Thank you! I realize now that I was thinking about a different aspect of systems research, but failed to say so.
Barrelfish (multikernel) and your username made me think of manycore systems and the scheduling challenges we will surely face as systems become more heterogeneous. I'm in a period of trying to learn more about that. Any and all recommendations are much appreciated.
Jim Keller's Tenstorrent ($1B funding to date) is shipping $1K PCIe manycore accelerators, with open-but-immature software, https://www.theregister.com/2024/08/27/tenstorrent_ai_blackh...
> compute.. is handled by 140 of Tenstorrent's Tensix cores, each of which is composed of five "Baby RISC-V" cores, a pair of routers, a compute complex, and some L1 cache.. Tensix cores account for 700 of the 752 so-called baby RISC-V cores on board.. TT-Metalium low-level programming model.. kernels themselves are plain C++ with APIs.. Tenstorrent aims to support running any AI model on its accelerators using commonly used runtimes like PyTorch, ONNX, JAX, TensorFlow, and vLLM.

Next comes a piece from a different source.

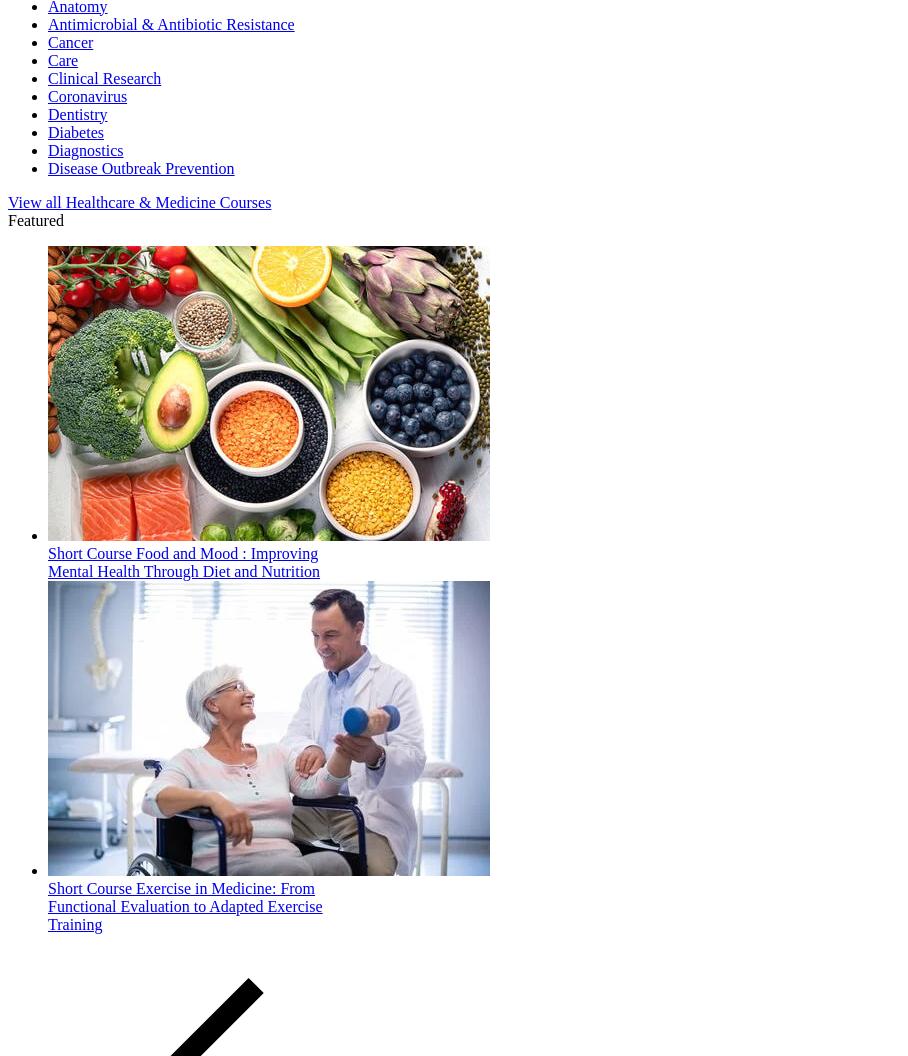 The image size is (908, 1056). Describe the element at coordinates (169, 23) in the screenshot. I see `'Antimicrobial & Antibiotic Resistance'` at that location.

Legion from the Stanford research team that lead to CUDA, https://legion.stanford.edu/ & https://elliottslaughter.com/2024/02/legion-paper-history
> A novel mapping interface provides explicit programmer controlled placement of data in the memory hierarchy and assignment of tasks to processors in a way that is orthogonal to correctness, thereby enabling easy porting and tuning of Legion applications to new architectures.. Legion is developed as an open source project, with major contributions from LANL, NVIDIA Research, SLAC, and Stanford.